§ **TASK DESCRIPTION**
Only one stretch of the records below is wanted: the lines from the one holding "118 (551, 2061)" through the one holding "Олексій Толкачов (657, 529)". Return it exactly, both ends included.

+===+

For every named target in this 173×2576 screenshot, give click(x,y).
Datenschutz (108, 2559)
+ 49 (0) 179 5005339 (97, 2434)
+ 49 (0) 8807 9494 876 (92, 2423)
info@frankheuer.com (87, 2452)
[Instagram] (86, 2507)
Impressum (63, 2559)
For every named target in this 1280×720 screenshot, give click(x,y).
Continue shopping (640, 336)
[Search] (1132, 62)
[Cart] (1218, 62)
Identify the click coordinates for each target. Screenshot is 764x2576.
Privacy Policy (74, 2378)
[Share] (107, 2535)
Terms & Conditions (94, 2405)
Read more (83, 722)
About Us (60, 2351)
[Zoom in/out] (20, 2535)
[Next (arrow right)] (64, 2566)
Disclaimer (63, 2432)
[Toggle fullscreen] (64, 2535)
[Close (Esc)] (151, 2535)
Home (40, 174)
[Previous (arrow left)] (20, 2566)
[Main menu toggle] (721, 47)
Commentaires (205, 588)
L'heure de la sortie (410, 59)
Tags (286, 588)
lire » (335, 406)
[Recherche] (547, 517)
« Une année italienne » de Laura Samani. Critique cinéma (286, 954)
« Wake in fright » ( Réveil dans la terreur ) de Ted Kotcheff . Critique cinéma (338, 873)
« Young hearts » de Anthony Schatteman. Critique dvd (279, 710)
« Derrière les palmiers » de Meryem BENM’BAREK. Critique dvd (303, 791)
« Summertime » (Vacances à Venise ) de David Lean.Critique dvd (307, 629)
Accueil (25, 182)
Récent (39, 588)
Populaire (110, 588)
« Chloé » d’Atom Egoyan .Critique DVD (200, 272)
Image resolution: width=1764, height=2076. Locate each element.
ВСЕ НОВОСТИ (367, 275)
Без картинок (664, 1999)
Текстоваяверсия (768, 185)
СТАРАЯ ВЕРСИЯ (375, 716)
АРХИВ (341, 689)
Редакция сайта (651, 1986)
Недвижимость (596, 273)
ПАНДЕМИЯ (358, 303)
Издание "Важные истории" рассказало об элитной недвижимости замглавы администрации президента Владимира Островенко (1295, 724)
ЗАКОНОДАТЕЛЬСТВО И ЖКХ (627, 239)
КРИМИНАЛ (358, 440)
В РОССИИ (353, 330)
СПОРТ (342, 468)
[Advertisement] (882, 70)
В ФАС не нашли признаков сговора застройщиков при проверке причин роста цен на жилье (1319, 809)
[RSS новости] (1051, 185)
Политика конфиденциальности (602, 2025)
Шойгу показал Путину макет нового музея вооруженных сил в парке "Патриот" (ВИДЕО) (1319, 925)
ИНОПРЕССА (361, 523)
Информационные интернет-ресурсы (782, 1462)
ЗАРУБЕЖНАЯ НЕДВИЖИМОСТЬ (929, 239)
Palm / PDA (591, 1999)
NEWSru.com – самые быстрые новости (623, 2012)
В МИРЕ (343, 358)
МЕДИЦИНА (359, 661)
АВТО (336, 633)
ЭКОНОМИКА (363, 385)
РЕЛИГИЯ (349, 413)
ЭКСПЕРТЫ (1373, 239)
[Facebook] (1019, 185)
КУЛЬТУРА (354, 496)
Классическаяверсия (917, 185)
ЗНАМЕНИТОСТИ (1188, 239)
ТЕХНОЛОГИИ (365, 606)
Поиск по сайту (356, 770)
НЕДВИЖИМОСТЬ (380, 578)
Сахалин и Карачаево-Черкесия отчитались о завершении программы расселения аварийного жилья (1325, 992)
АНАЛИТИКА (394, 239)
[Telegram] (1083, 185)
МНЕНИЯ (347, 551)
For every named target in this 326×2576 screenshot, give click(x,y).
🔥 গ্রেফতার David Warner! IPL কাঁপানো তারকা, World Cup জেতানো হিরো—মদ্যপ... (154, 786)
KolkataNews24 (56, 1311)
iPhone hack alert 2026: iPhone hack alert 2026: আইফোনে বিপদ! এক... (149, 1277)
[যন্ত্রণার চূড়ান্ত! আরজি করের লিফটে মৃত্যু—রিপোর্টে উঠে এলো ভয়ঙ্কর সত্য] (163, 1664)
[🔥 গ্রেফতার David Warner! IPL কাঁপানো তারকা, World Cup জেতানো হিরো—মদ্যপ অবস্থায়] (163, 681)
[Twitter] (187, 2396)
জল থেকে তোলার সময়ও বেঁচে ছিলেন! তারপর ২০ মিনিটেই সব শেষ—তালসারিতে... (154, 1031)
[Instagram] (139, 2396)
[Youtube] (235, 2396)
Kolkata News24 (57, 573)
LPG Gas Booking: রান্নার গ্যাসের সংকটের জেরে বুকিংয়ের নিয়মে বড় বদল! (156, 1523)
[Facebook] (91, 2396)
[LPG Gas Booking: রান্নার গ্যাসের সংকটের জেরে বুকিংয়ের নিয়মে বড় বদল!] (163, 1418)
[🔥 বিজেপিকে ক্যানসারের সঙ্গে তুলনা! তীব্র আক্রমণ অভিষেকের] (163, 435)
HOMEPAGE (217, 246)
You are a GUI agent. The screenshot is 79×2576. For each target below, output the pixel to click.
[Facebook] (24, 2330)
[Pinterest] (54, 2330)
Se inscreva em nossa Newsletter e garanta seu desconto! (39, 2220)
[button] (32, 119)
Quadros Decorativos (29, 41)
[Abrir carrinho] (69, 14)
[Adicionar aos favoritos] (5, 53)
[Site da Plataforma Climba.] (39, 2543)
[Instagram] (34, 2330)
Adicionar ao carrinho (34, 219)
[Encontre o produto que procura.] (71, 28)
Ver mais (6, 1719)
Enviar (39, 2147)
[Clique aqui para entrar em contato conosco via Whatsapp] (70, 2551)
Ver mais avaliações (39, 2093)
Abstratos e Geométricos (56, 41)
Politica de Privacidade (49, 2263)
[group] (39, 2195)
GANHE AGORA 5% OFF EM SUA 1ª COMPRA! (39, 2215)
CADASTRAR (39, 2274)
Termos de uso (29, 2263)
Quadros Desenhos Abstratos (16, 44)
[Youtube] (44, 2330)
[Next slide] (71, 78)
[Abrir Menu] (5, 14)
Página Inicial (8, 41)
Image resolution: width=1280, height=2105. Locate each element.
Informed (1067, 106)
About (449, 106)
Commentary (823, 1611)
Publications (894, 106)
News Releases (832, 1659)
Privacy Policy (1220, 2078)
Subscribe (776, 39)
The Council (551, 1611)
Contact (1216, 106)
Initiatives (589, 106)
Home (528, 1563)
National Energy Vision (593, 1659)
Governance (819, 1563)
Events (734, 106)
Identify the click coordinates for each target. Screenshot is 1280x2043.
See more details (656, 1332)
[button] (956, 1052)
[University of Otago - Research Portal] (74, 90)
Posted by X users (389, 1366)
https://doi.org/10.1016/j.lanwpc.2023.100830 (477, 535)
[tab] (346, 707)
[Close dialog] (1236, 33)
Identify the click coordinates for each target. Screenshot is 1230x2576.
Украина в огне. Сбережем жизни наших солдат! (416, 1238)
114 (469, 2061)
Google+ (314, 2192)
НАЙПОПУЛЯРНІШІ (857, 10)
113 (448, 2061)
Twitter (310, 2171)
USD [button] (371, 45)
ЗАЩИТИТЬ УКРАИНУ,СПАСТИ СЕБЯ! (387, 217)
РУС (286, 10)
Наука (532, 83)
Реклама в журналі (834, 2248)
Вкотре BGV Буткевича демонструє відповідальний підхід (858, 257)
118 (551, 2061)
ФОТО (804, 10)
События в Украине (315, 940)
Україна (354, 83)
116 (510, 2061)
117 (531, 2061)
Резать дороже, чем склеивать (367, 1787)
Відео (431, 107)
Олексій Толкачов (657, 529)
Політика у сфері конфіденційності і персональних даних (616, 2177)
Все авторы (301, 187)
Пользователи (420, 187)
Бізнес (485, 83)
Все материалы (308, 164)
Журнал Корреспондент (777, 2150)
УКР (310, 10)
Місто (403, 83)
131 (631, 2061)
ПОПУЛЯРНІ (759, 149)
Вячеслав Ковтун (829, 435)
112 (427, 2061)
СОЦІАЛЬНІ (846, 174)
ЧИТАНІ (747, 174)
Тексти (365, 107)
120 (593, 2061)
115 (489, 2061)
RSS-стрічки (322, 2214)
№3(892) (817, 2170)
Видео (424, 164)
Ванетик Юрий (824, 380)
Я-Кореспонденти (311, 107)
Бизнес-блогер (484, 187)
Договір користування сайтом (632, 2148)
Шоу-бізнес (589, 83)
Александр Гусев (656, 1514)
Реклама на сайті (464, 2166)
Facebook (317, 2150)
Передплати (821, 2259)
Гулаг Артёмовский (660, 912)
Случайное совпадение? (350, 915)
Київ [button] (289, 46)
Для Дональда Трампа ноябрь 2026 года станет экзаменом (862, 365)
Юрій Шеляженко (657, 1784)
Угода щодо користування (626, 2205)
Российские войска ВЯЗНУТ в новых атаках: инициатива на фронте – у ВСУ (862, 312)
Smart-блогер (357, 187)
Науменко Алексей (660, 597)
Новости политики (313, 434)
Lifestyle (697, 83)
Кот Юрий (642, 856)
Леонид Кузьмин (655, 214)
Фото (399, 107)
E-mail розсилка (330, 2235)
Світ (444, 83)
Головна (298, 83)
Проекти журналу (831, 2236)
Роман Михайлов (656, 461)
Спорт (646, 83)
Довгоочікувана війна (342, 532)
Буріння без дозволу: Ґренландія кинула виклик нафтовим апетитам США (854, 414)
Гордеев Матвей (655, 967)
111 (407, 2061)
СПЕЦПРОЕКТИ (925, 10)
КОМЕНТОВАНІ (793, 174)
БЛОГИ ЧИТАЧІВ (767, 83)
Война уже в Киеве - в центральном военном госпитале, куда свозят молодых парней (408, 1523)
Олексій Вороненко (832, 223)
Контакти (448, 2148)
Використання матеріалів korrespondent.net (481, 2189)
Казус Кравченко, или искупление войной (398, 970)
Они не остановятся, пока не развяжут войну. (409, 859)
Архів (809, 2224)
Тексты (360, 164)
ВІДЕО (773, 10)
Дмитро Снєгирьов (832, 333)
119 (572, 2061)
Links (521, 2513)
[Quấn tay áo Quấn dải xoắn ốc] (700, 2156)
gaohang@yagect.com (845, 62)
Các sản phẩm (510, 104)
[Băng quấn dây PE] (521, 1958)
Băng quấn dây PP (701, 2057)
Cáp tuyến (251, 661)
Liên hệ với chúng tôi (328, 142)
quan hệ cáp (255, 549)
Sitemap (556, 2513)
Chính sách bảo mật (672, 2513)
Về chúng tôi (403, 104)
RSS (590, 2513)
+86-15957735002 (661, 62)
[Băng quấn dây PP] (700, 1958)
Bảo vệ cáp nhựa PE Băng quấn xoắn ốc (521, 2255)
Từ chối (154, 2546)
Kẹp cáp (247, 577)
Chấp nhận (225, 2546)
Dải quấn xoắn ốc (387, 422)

+===+

§ **EXERCISE OUTPUT**
118 (551, 2061)
ФОТО (804, 10)
События в Украине (315, 940)
Україна (354, 83)
116 (510, 2061)
117 (531, 2061)
Резать дороже, чем склеивать (367, 1787)
Відео (431, 107)
Олексій Толкачов (657, 529)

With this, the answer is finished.